Create? Perhaps lack of IP/talent. The exynos chips have been lagging a bit behind last I checked. However, they are adding capacity to their fabs for AI chips, so it’s possible they may be planning one in the future.

https://www.digitimes.com/news/a20231121VL206/samsung-electr...

amelius · 2 years ago

GPU architecture is just a simple core repeated a gazillion times plus some memory bus.

graphe · 2 years ago

They are with tenstorrent. https://www.reuters.com/technology/samsung-manufacture-chips...

CEO: Jim Keller.

treesciencebot · 2 years ago

This is not a good comparison. Nvidia doesn't have a fab, but they are the lead player in the AI chip space. Intel had both and look where it got them. TSMC has a good model, and you can basically take any of your designs for the same node and manufacture it in any of their plants. Same strategy can be applied to Samsung, and they already help a lot on the memory segment. The new HBM3E memory chips for H200s might be even coming from Samsung.

systemBuilder · 2 years ago

Intel was infected with marketing people who diseased the entire C-Suite and drained the company for 8 years without doing anything other than make up new marketing names for the 5000-11000 series of chips and their stagnant iGPUs.
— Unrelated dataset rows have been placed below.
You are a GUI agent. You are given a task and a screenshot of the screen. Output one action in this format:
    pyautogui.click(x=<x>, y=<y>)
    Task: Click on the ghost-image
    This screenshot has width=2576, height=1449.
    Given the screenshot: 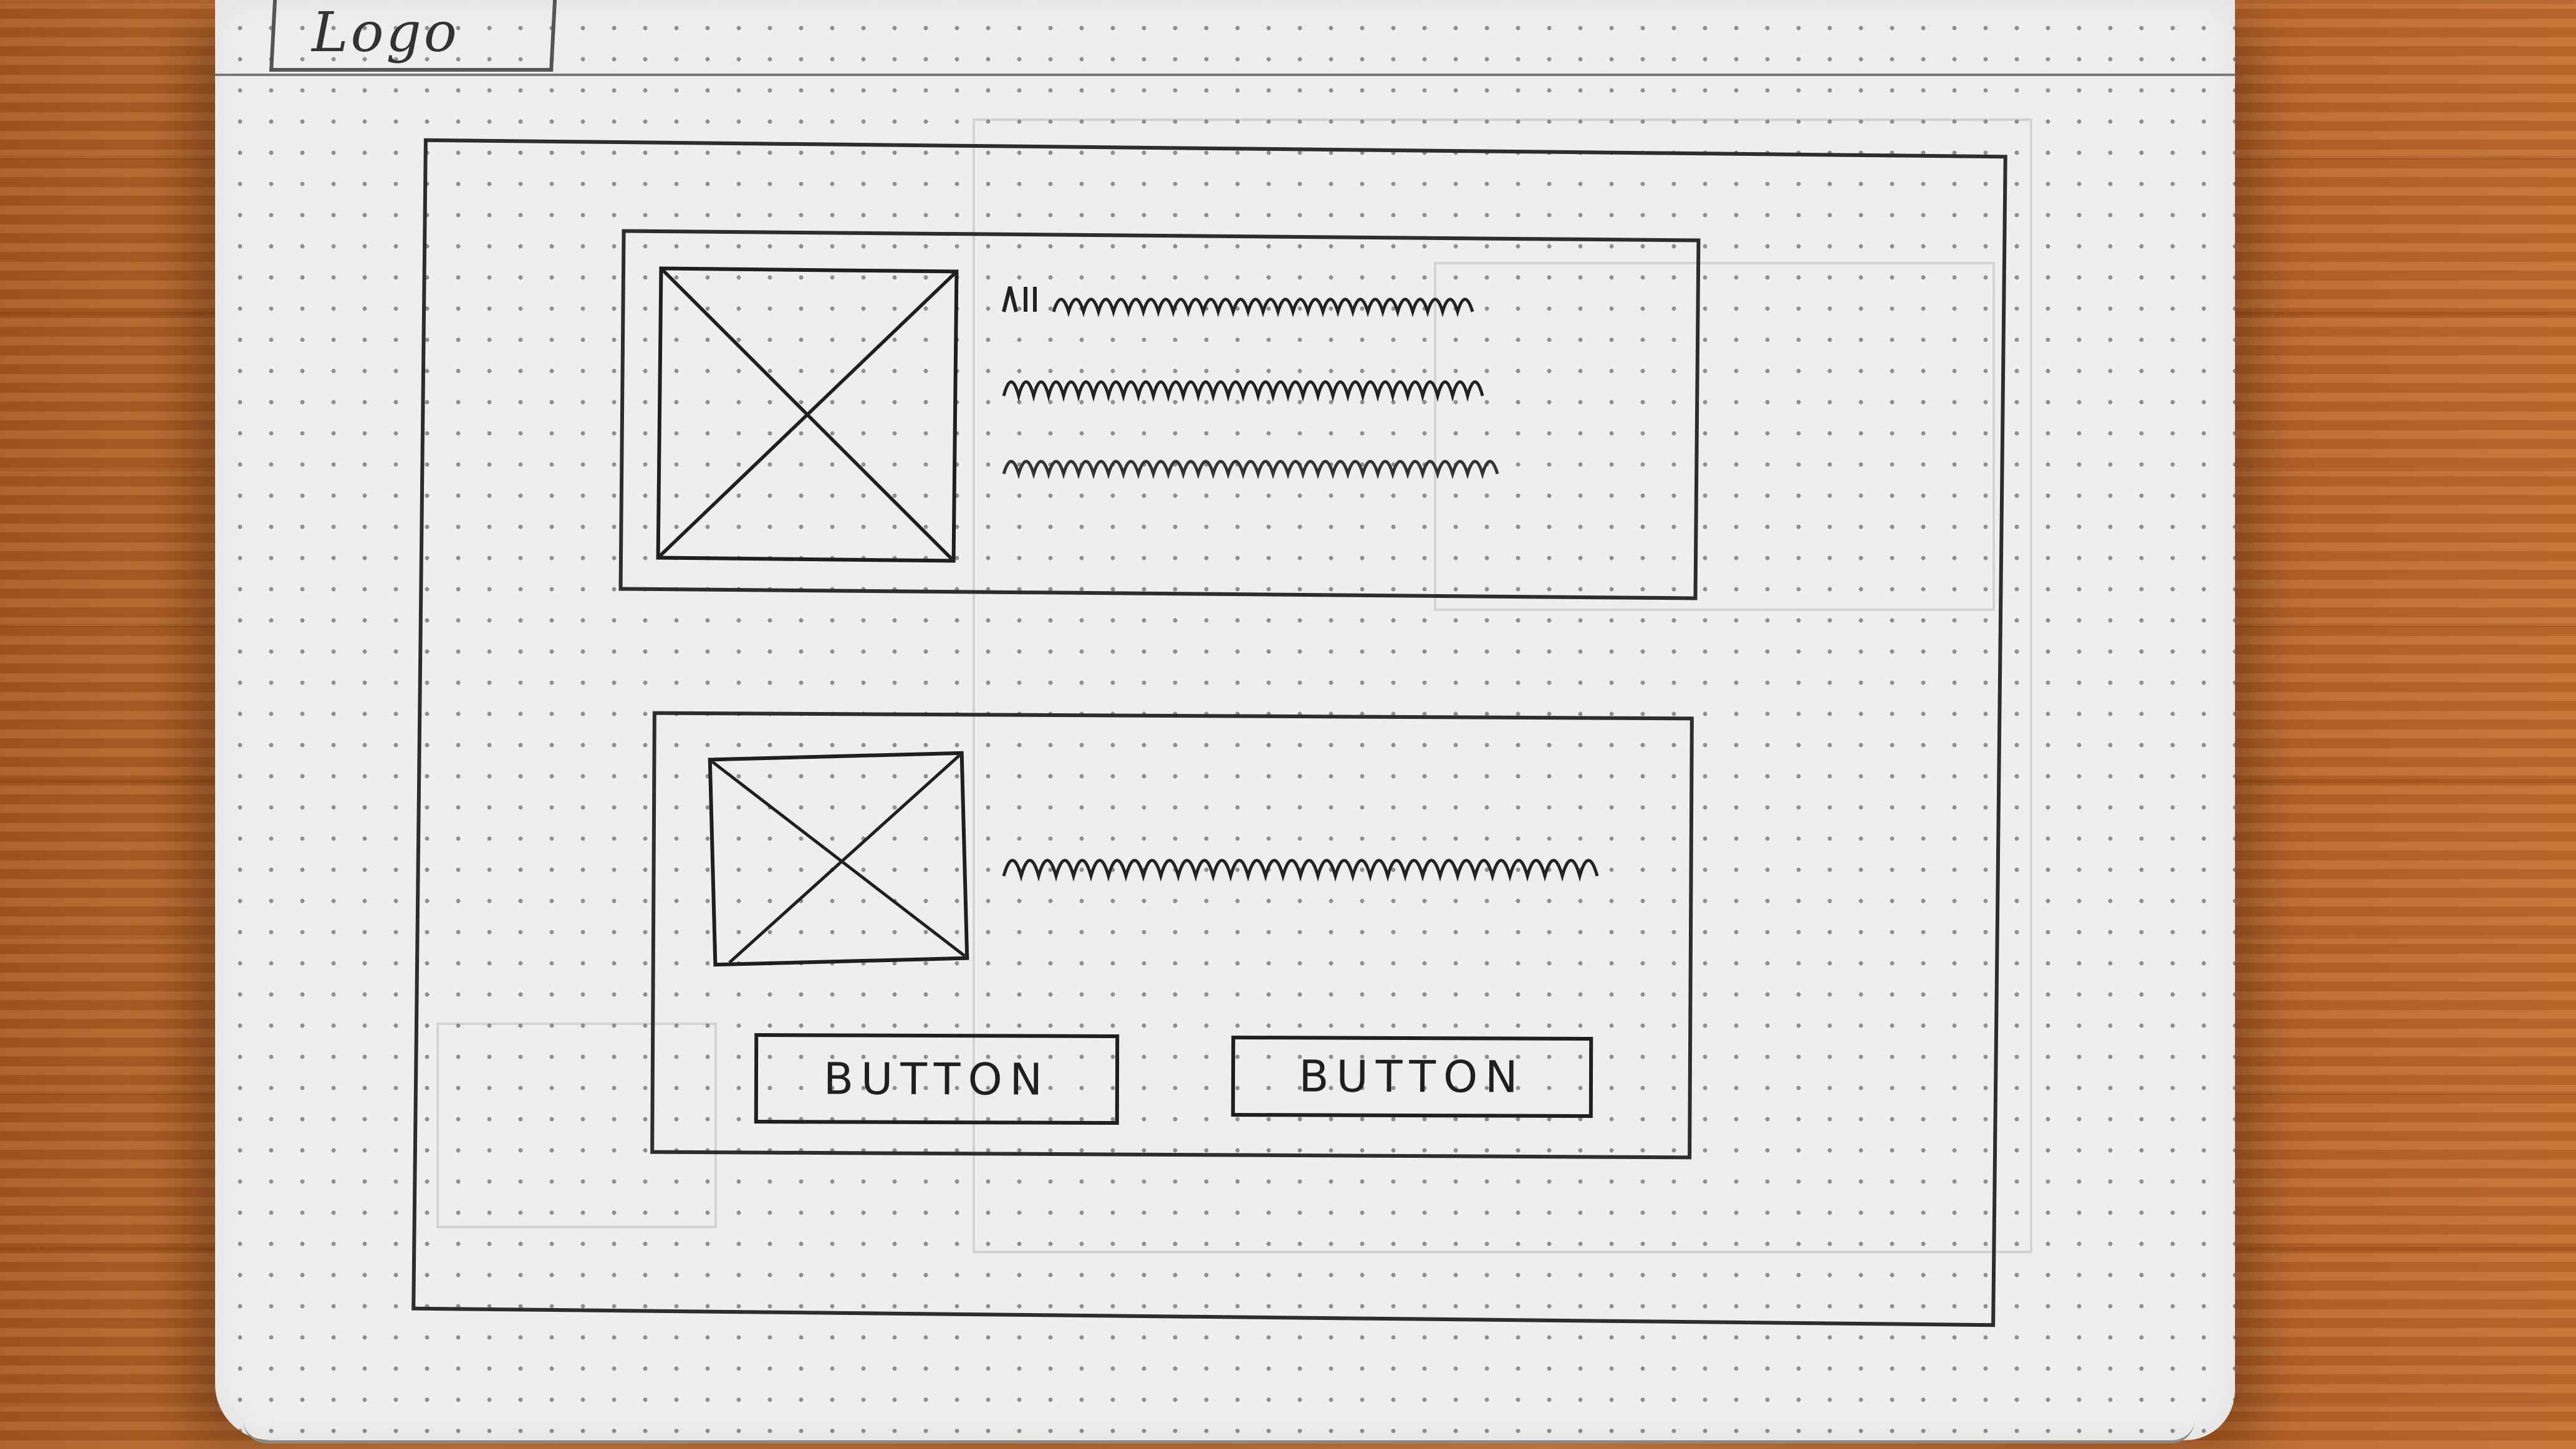 What is the action you would take?
    pyautogui.click(x=576, y=1126)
That level of thievery would kill any leading company. ..

SoapSeller · 2 years ago

NVIDIA Ampere consumer line was manufactured in Samsung fabs:

https://en.m.wikipedia.org/wiki/GeForce_30_series

KeplerBoy · 2 years ago

They fabbed a lot of AI chips. Nvidia's Ampere chips up to 3090 were made by Samsung in 8 nm.

Interestingly the chips bigger than those found in the 3090 (so GA100s for A100s) were made by TSMC on a 7 nm node.

Maybe Samsung's yield was not high enough to produce those large chips (AD100 is 826 mmsq and would probably be even bigger on Samsung's node).

ClassyJacket · 2 years ago

Don't they already create the majority of the world's AI chips? Their GPUs?

m3kw9 · 2 years ago

Why are they going back to 28nm?

colechristensen · 2 years ago

This is a new article about the historical usage of 28nm.

m3kw9 · 2 years ago

I checked the title, the 28nm and the date of the article.